Any suggestions? If you have to pick ONE...would you go sonar or DI?

Seems I have the following to choose from:
http://www.basspro.com/Lowrance-Elite4x-DSI-Color-Imaging-Fishfinder/product/53518000/247261

http://www.basspro.com/Lowrance-Elite4x-Color-Fishfinder/product/11090805011713/247263

http://www.basspro.com/Garmin-echo-300C-DualBeam-Sonar-Fishfinder/product/10212501/137453

http://www.basspro.com/Lowrance-Mark5x-Fishfinder/product/10215747/143070

http://www.basspro.com/Lowrance-Mark4-Fishfinder/Chartplotter/product/11090805011714/247264

or maybe save up a bit more and get this guy?
http://www.basspro.com/Humminbird-Fishfinder-570-DI-Sonar-Fishfinder/product/10210564/102292


----------



## Shaggy (Oct 24, 2008)

crappiedude said:


> I would consider several things before I purchased.
> Features
> GPS
> Power
> ...


While DI gives you much more clarity than sonar it's limitation is that it only shows a relatively small cone size directly under the transducer. With SI you can see out both sides of the boat 180 ft. (I think) but I don't set it for any farther than 100 ft. A couple of weeks ago I went to a new lake because the lakes I'd been fishing looked absolutely barren on the SI. I actually started to think the whole SI thing was just a bunch of hype. Some folks here on OGF gave me some pointers about this lake and in 4 hours I had marked more than 30 points to go back to and do more studying. With only DI that process would have taken forever.

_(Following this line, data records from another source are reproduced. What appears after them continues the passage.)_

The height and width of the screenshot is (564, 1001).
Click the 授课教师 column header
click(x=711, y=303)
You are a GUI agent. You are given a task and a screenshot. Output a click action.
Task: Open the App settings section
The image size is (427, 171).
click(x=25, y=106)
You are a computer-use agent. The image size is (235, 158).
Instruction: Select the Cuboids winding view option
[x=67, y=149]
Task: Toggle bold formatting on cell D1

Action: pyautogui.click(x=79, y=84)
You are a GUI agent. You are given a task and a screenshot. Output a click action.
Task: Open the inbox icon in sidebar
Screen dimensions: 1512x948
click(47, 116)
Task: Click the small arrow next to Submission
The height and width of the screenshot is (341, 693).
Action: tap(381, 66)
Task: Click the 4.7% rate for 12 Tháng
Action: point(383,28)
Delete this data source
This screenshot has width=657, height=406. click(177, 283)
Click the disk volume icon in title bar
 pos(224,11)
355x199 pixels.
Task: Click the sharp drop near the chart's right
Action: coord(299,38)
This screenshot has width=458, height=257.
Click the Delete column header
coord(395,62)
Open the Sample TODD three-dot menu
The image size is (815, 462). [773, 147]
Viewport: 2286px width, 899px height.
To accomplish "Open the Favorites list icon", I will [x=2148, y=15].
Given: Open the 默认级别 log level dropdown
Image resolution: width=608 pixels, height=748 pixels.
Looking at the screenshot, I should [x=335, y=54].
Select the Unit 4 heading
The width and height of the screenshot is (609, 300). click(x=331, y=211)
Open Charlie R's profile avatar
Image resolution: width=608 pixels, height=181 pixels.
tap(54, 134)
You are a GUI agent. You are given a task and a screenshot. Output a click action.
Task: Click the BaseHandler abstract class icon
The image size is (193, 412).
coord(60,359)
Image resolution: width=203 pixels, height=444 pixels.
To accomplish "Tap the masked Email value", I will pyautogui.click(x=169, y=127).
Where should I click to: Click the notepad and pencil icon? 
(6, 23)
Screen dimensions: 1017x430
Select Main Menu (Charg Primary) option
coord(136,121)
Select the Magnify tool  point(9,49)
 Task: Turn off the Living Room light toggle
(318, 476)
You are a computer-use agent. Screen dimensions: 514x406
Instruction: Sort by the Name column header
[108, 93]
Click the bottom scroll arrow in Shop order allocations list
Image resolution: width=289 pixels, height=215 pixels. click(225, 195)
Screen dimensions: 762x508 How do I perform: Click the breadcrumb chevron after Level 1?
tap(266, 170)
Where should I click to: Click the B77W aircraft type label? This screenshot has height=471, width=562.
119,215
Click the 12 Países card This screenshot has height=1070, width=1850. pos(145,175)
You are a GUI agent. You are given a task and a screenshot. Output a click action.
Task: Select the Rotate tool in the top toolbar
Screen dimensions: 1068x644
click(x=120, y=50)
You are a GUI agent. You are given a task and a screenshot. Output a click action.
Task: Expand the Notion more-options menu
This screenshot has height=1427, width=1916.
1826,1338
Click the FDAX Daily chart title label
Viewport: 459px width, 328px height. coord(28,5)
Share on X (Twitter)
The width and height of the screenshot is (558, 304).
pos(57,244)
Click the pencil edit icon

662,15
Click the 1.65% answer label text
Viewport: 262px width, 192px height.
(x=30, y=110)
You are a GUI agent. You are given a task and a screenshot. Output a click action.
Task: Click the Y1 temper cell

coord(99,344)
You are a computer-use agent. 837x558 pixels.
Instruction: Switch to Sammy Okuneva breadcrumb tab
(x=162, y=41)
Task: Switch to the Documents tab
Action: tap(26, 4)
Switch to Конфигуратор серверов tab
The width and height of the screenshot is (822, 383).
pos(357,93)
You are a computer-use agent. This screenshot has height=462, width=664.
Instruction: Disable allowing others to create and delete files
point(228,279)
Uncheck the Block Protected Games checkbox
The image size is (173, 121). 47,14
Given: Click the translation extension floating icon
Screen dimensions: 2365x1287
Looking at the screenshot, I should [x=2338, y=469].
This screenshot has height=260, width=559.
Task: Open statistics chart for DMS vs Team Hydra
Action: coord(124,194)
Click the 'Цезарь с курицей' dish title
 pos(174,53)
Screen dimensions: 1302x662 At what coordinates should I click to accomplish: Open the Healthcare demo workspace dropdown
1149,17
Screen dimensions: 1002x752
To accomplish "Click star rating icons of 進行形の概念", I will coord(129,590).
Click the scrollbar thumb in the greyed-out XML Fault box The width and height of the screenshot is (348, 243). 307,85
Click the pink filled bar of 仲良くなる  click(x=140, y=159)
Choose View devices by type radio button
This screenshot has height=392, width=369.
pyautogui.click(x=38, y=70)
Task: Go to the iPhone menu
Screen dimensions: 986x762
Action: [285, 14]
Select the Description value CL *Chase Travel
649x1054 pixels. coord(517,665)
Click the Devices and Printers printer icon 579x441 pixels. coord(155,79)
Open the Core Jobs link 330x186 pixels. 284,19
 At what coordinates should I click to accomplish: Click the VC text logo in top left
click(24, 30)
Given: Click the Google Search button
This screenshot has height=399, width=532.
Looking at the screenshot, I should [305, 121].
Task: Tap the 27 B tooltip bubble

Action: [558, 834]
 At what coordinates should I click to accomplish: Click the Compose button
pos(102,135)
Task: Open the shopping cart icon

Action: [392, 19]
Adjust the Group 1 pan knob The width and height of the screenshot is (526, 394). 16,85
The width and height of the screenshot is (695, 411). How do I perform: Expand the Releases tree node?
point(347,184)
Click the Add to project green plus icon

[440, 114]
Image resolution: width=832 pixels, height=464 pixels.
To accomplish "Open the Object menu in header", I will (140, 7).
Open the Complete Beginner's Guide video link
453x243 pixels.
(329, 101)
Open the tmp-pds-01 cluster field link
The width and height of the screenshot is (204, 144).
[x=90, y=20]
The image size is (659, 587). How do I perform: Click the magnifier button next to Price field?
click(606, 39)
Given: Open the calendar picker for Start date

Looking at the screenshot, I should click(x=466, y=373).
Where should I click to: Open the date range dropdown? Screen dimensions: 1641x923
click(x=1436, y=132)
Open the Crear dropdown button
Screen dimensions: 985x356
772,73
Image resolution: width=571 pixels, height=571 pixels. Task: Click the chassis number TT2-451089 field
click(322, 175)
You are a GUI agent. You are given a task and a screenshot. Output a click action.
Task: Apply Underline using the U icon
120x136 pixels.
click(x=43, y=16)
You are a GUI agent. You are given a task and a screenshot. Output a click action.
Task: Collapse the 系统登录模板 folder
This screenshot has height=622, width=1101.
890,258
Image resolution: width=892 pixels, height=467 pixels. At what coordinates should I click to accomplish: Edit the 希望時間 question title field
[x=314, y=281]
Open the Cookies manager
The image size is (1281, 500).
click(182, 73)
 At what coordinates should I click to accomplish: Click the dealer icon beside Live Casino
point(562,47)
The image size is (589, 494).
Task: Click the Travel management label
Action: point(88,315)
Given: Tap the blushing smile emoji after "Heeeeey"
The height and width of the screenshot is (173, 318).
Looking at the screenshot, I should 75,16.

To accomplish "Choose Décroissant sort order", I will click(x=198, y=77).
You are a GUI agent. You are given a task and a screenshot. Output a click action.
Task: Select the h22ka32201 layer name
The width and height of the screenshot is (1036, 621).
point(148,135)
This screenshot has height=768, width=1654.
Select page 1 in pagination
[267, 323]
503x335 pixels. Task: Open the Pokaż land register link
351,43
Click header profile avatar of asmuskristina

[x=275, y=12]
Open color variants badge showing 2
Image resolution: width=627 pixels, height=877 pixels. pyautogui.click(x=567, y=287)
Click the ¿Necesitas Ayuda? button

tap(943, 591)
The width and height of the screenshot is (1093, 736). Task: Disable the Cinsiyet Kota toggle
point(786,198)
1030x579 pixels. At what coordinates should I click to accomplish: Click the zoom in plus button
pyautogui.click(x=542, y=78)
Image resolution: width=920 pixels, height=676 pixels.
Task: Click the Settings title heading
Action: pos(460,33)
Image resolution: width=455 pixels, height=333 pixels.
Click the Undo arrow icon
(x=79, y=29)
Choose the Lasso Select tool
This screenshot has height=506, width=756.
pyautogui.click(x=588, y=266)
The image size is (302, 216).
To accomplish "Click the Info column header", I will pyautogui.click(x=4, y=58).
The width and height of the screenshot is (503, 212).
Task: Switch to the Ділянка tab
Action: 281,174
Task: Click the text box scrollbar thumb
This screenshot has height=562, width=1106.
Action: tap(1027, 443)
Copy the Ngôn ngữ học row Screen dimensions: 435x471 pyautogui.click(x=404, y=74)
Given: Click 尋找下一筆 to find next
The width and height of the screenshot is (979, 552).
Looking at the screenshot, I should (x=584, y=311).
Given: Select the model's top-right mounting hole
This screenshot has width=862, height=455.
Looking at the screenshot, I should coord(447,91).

How serious a fisherman are you and what species do you like to target? I have the HB 798ci si and wish I would have gone bigger. And another great feature about the upper end units is that once you mark a spot the unit will take you right back there and put you right on top of the structure. I got my unit for $750 and I'm sure there are some used ones out there from people wanting to go larger in the $500 range. I'd be more than willing to take you out sometime and let you play with my unit if it would help with the decision making. Just PM me and we'll get together.


----------



## Blu320 (Jul 3, 2008)

Thanks for the offer Shaggy. I'm still actually relatively new to fishing, so I cant go crazy...and again, my wife would have my head if i spent 500 or more. [email protected]

I might be able to push $300, but that might be a stretch...

Would you guys take a chartplotter over the DI? I only get to fish maybe once a week if that tell you my level.


----------



## TomC (Aug 14, 2007)

Di over the 2d. At least the down imaging shows you exactly whats down there vs showing alot of clutter. At least you would know that its trees, wood, rocks or weeds. I paid 588.00 shipped to the door for mine. I really didnt want to pay that much but i figure at this rate i wont have to buy another unit for quite a while. Mine is mounted on a 12' jon boat. Ive taken it to small lakes like kiser and eastwood and as big as indian lake. Id like the side imaging as well but heck then id have a unit thats worth more than the boat and trailer combined. 

Just explain to the wife that if you go with a higher end unit youll never have to upgrade again. Yeah it may be a little more but shell understand when you wont have to upgrade plus youll be happier as well with a better unit. the 597 ci hd di is the top in the 500 series and the 798 hd ci i think is the top in that series. FYI if you get one of the upper models most dont come with manuals so you have to email humminbird to get one.


----------



## crappiedude (Mar 12, 2006)

I also fish about once per week and I put a HDS 7 & a HDS 8 with LSS-1 SI on a 17 year old tracker w/40 hp merc so my electronics are worth more than the boat. If one day I decide to get a new boat, the electronics will either go with me or be sold seperately.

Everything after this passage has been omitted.